Please copy the following records word for word, beginning at the line that contains "Viewport: 1024px width, 426px" and continuing through the end of the records. Omit the pictures from your copy.

(Document and screenshot pointing records)
>> Begin

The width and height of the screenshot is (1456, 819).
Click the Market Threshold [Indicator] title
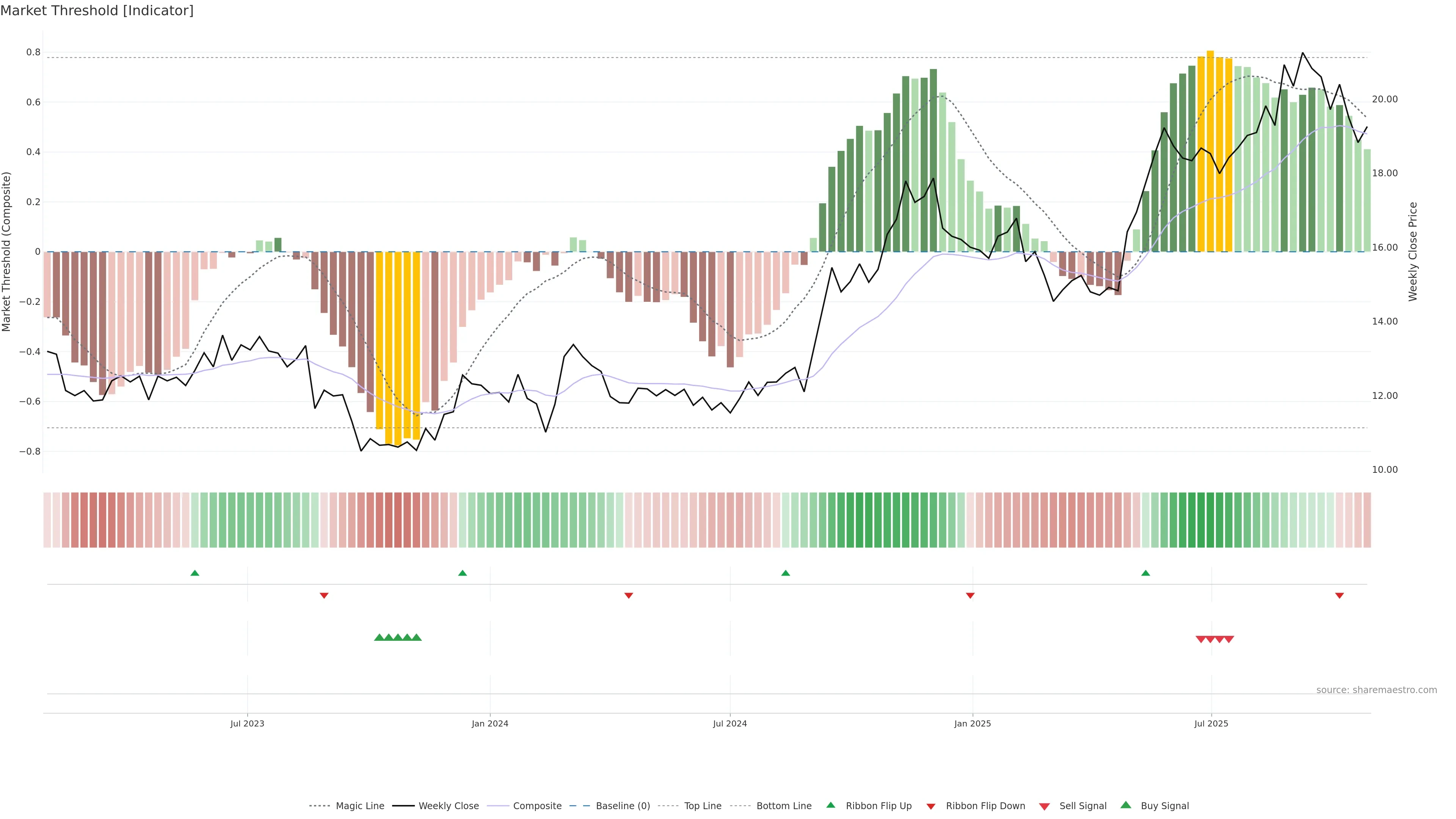tap(97, 11)
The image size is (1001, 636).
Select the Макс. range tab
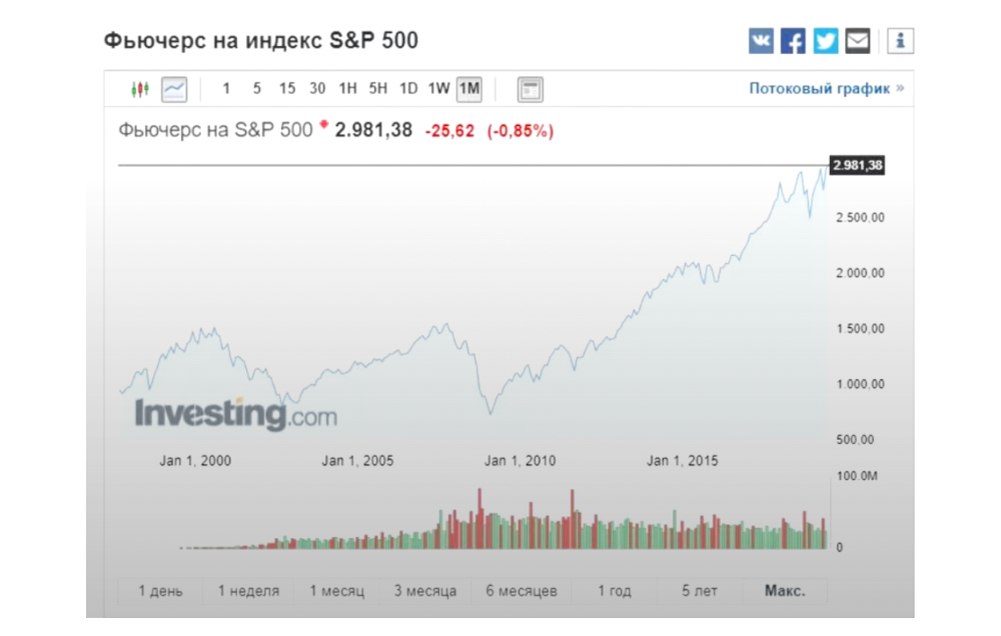click(x=786, y=591)
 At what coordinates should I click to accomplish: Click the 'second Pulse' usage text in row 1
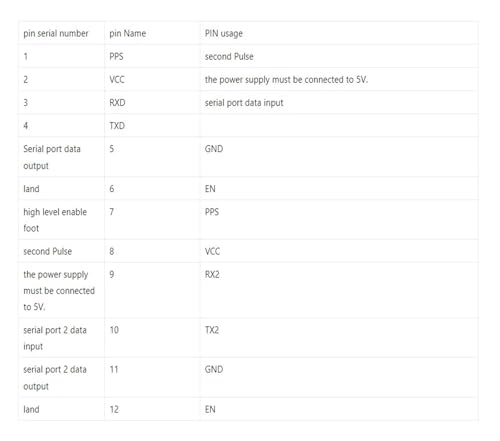229,56
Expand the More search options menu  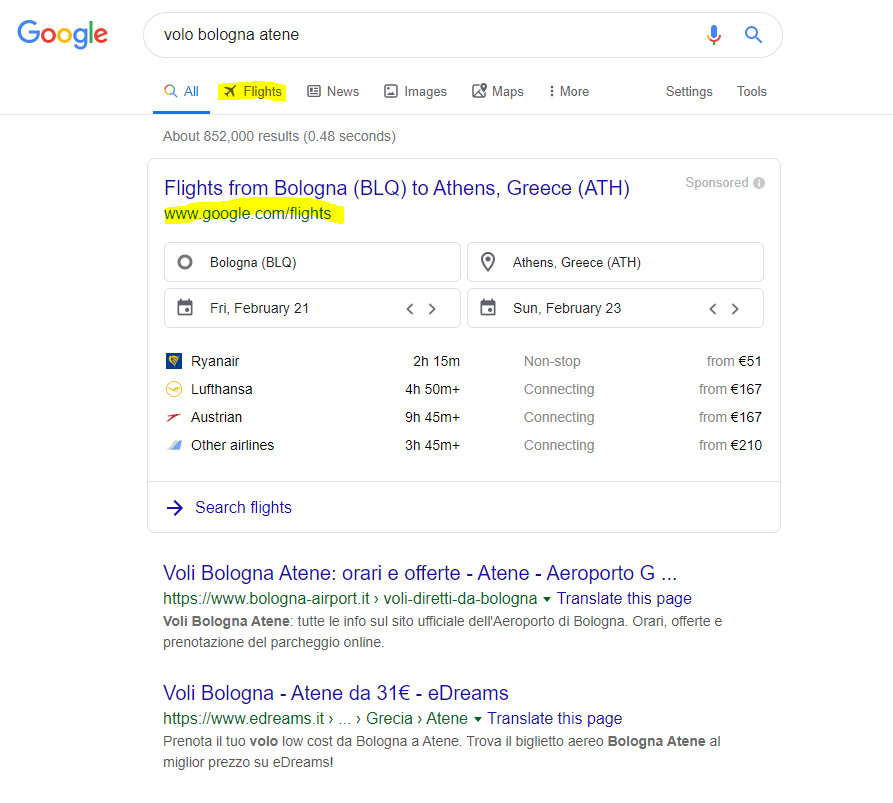[568, 91]
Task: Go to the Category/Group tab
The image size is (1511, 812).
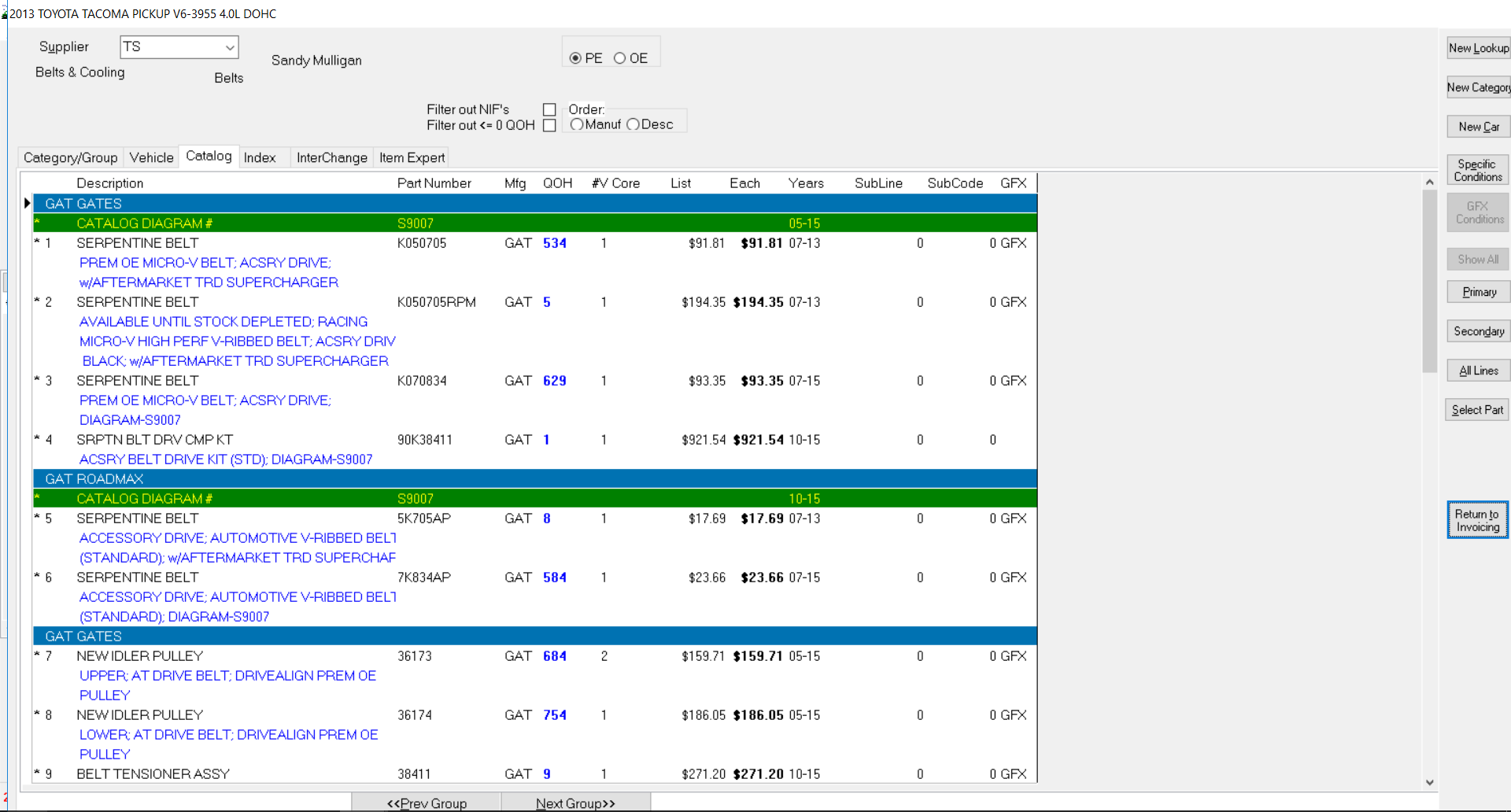Action: [70, 157]
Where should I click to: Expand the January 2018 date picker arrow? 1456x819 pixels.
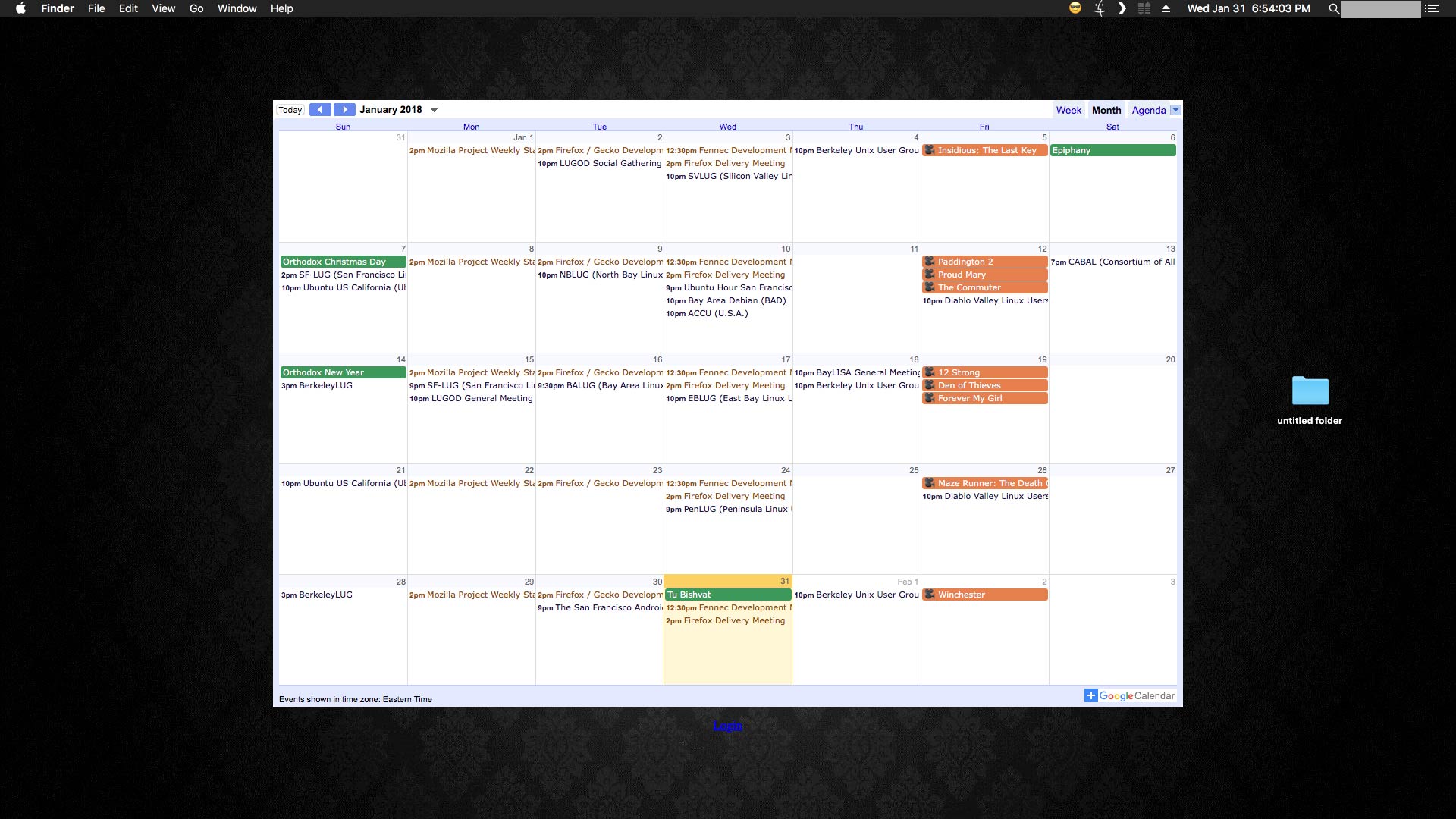pyautogui.click(x=435, y=111)
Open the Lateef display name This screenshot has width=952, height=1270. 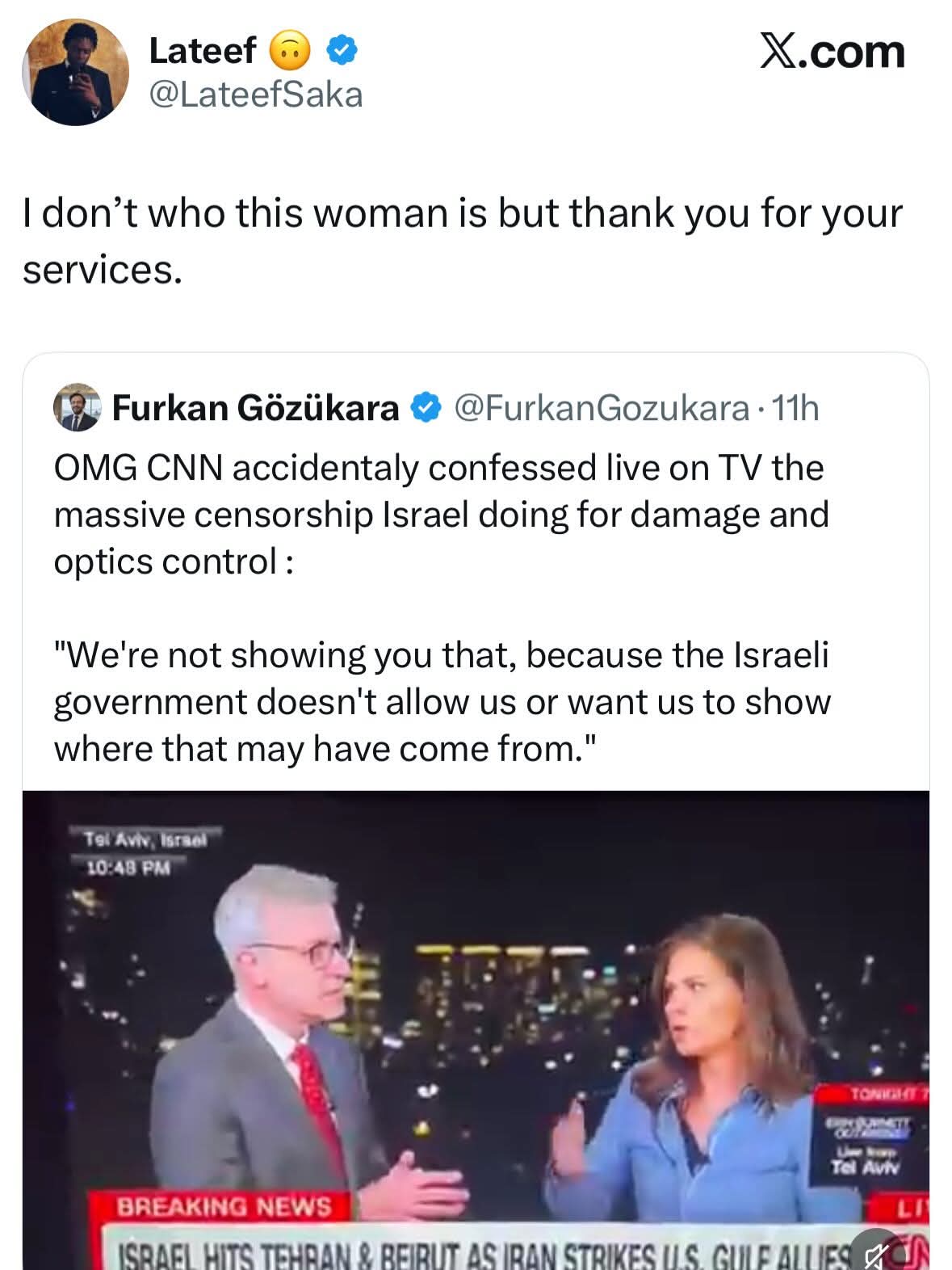click(x=202, y=52)
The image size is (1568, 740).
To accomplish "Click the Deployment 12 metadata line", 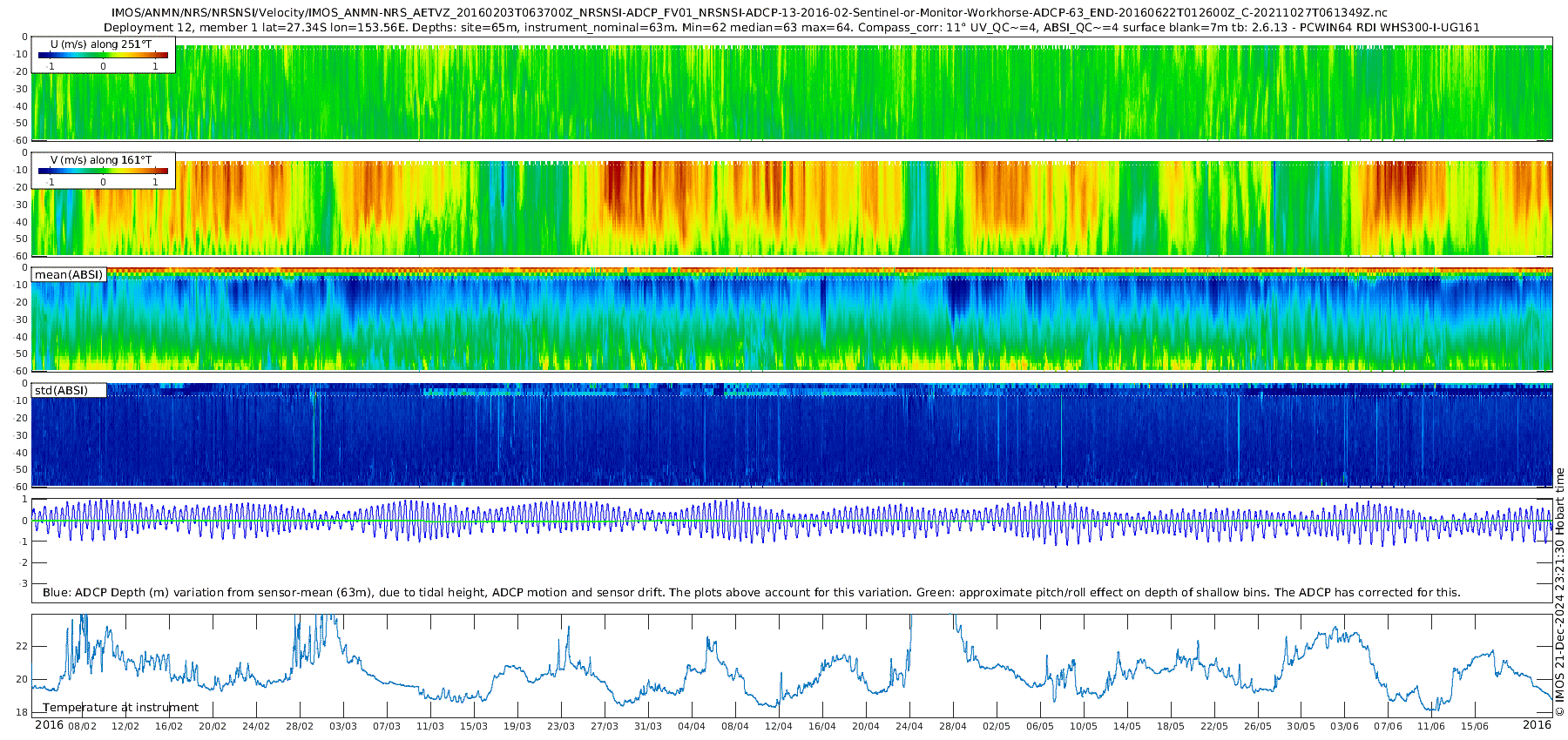I will click(791, 27).
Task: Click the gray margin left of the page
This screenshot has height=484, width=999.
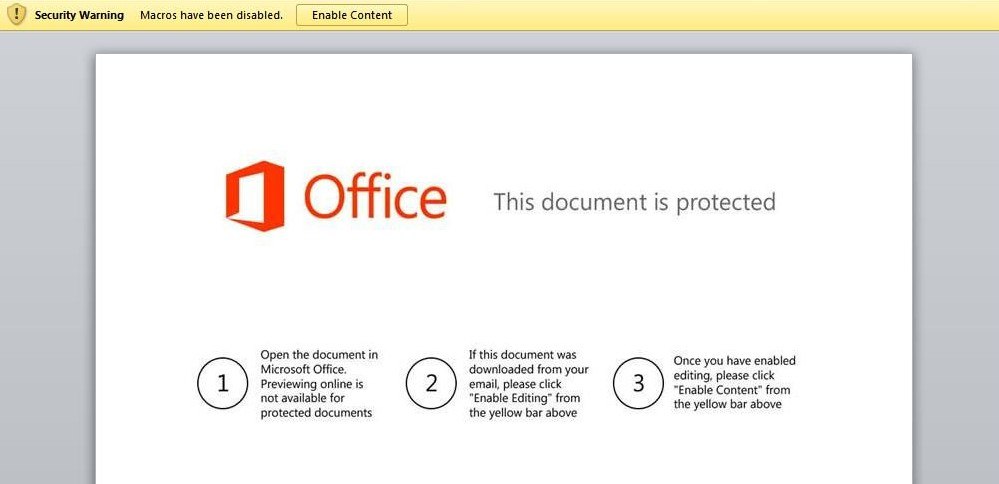Action: click(47, 255)

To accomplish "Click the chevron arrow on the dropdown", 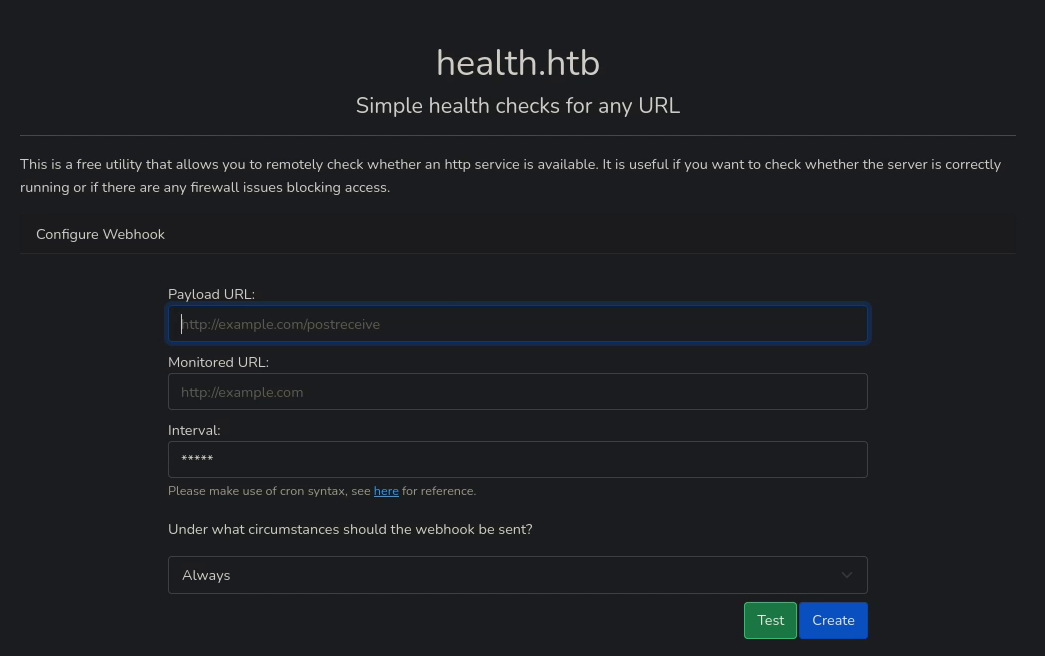I will [x=847, y=575].
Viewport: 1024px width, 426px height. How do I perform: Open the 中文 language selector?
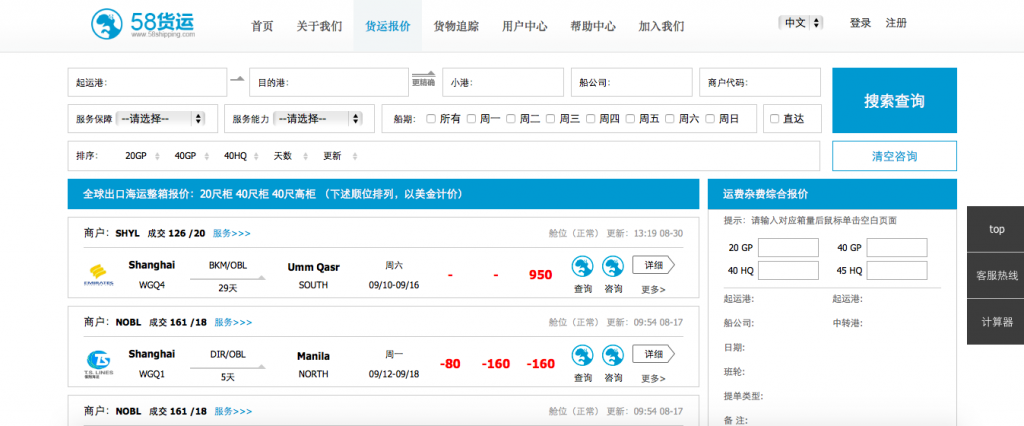(802, 23)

>> End

# RESPONSE FOR THIS EXERCISE
Viewport: 1024px width, 426px height. How do I perform: Open the 中文 language selector?
(802, 23)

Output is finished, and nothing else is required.